A recent study has found that fecal calprotectin and c-reactive protein may be good surrogate markers of clinical and endoscopic response in patients with ulcerative colitis receiving etrasimod.
Investigators found that patients receiving etrasimod 2mg had a significant decrease in fecal calprotectin and c-reactive protein during treatment.
Preston Klassen, MD, MHS, head of research and development at Arena Pharmaceuticals, sat down with MD Magazine® at Digestive Disease Week 2019 in San Diego, CA to discuss the findings of the study and its implications on clinical practice.
MD Mag: What did you find when examining biomarkers and clinical outcomes in patients with ulcerative colitis receiving etrasimod?
Klassen: So, our second etrasimod poster at DDW was a presentation on fecal calprotectin and CRP changes over the course of the phase 2 OASIS trial. So, we looked at both of these biomarkers to understand across placebo, the 1mg, and the 2mg doses not only what happened in terms of improvements in these biomarkers but also whether improvements in the biomarkers were actually correlated with clinical outcome as analyzed by the complete remission of the disease using the Mayo Clinic definition. Finally, we did a correlation to see whether CRP and fecal calprotectin correlated together.

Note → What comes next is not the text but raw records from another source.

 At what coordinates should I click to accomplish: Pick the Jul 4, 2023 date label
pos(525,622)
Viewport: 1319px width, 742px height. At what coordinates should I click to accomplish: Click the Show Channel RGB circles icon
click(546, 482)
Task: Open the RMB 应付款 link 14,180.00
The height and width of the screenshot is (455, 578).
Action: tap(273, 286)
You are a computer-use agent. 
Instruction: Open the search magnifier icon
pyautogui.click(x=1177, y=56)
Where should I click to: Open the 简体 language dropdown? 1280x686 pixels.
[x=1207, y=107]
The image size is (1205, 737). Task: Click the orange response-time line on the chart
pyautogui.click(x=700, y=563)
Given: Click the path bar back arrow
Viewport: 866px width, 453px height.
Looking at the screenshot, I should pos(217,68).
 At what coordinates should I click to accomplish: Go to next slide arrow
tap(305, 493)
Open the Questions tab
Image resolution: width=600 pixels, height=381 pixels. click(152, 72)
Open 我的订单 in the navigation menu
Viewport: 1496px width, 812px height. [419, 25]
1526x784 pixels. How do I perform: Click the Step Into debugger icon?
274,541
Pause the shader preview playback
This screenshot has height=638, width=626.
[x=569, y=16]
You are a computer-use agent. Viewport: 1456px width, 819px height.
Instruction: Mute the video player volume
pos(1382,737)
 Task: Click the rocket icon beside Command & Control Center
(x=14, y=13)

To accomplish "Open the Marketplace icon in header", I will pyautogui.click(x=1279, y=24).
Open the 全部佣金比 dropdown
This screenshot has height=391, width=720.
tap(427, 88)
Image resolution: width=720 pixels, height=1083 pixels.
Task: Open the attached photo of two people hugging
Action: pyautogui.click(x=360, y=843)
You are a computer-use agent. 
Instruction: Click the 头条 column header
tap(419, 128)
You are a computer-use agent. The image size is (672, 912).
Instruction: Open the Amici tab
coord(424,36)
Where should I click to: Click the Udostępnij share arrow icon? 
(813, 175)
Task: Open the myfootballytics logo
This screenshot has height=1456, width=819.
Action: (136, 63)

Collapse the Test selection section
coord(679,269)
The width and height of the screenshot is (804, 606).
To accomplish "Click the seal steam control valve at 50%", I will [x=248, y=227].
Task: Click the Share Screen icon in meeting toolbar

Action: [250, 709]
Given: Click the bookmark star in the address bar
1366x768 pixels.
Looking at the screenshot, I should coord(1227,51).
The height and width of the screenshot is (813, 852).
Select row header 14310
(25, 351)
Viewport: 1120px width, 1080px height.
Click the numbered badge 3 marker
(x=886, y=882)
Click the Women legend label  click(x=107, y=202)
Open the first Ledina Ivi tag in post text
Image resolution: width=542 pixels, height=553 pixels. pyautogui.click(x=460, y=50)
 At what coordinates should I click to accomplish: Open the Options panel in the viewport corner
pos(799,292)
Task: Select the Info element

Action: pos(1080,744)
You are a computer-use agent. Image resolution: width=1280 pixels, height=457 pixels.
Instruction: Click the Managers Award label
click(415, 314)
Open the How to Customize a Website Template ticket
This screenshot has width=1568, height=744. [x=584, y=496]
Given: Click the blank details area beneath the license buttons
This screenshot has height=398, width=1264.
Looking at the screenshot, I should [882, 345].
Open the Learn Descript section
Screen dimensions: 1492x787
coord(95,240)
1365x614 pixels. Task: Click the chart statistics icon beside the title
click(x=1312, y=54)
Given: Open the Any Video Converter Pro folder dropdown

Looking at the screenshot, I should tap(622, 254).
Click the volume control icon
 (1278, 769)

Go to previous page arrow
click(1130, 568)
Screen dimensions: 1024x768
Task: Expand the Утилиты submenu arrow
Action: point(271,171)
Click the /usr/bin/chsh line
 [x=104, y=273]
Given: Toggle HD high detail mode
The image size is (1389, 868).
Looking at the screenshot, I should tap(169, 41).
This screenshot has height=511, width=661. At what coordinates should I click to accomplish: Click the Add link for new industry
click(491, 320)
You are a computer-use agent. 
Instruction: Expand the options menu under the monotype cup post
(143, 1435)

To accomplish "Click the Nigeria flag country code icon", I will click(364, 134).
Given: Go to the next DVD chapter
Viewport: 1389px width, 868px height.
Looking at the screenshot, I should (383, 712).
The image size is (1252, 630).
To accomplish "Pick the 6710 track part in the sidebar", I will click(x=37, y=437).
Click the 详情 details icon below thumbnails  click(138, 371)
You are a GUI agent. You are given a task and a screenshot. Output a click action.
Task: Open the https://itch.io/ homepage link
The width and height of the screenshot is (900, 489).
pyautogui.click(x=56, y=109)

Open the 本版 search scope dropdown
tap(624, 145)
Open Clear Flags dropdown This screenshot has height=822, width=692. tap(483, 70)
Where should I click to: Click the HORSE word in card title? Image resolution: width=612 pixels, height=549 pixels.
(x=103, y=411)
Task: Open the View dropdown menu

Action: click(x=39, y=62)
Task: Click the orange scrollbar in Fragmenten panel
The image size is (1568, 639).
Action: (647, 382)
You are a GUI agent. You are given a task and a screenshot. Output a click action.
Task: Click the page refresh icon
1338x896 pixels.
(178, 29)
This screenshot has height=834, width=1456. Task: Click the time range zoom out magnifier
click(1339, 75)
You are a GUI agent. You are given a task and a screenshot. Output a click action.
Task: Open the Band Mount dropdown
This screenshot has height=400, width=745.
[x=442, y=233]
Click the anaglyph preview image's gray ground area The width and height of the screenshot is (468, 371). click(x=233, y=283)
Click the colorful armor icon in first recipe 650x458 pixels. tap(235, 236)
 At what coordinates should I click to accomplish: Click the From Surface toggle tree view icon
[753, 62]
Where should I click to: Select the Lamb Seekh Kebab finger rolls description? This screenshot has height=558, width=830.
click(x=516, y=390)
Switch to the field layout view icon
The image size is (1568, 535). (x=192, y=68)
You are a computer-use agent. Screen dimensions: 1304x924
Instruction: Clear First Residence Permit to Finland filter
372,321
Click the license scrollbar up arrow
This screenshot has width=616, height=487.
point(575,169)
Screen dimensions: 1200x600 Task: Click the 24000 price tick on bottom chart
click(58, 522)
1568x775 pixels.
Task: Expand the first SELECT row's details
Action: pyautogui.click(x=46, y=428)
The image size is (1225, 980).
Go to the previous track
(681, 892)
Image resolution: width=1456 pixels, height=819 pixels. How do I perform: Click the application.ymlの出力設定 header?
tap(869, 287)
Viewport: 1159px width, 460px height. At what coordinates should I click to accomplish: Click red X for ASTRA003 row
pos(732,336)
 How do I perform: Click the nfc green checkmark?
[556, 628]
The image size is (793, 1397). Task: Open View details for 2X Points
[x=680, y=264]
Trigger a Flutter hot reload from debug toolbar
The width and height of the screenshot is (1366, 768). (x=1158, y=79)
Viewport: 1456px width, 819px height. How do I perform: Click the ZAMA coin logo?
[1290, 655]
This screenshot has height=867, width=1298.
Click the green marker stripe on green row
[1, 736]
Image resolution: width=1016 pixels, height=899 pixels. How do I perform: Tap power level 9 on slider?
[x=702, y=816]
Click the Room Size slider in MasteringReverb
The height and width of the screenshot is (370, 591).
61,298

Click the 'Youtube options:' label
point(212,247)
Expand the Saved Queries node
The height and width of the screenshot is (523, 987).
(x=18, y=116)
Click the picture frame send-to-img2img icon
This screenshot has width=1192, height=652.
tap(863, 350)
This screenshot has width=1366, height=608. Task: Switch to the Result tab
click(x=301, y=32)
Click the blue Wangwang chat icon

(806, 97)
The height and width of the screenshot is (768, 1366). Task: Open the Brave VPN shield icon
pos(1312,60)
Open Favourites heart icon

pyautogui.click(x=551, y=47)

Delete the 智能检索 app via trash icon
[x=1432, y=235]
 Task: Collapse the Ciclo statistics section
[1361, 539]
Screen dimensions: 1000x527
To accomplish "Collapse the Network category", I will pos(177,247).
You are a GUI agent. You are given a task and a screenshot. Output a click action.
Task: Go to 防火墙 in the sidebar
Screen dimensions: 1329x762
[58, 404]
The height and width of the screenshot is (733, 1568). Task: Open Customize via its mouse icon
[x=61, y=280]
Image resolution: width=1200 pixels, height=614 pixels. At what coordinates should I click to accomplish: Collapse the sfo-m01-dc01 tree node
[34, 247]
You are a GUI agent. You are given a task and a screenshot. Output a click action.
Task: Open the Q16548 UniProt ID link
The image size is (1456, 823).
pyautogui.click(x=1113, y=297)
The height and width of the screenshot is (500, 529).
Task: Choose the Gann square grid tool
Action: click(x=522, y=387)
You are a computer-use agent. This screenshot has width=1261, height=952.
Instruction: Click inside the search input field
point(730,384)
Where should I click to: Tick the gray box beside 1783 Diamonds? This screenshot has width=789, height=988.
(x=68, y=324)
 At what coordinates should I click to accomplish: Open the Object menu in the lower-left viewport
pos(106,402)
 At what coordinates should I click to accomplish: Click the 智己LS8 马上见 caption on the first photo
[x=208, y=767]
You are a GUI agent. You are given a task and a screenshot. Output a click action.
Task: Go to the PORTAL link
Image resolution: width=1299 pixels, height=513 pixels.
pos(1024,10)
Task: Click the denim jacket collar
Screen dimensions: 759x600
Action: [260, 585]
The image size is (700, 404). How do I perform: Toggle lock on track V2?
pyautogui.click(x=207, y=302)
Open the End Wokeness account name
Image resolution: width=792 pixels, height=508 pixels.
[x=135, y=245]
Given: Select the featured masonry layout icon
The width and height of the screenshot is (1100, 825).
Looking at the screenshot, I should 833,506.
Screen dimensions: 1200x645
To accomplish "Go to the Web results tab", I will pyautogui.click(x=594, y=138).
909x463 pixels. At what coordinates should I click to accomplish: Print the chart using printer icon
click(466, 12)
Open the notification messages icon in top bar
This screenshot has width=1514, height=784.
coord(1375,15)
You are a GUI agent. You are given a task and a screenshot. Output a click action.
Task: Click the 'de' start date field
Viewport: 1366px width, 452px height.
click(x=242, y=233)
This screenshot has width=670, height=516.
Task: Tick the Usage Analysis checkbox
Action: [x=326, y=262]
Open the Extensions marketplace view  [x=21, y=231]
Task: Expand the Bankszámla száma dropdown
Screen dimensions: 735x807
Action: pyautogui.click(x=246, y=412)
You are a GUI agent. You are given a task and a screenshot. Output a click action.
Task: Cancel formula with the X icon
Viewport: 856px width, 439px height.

So, what we did see was significant reductions for both c-reactive protein or CRP and fecal calprotectin at the 2mg, particularly, dose of etrasimod over this 12-week period of time in the OASIS trial. Reductions in both CRP and fecal calprotectin were highly correlated among patients who achieve clinical remission, which makes sense. If you see significant reductions in these biomarkers, you're more likely to be a patient that is going into remission and we saw a moderate correlation between the two biomarkers. So, the clinical importance of secondary analyses like these are that they're helpful to continue to think about using biomarkers as opposed to more invasive measures like endoscopy when measuring the disease severity and, in particular, the response to therapy over time.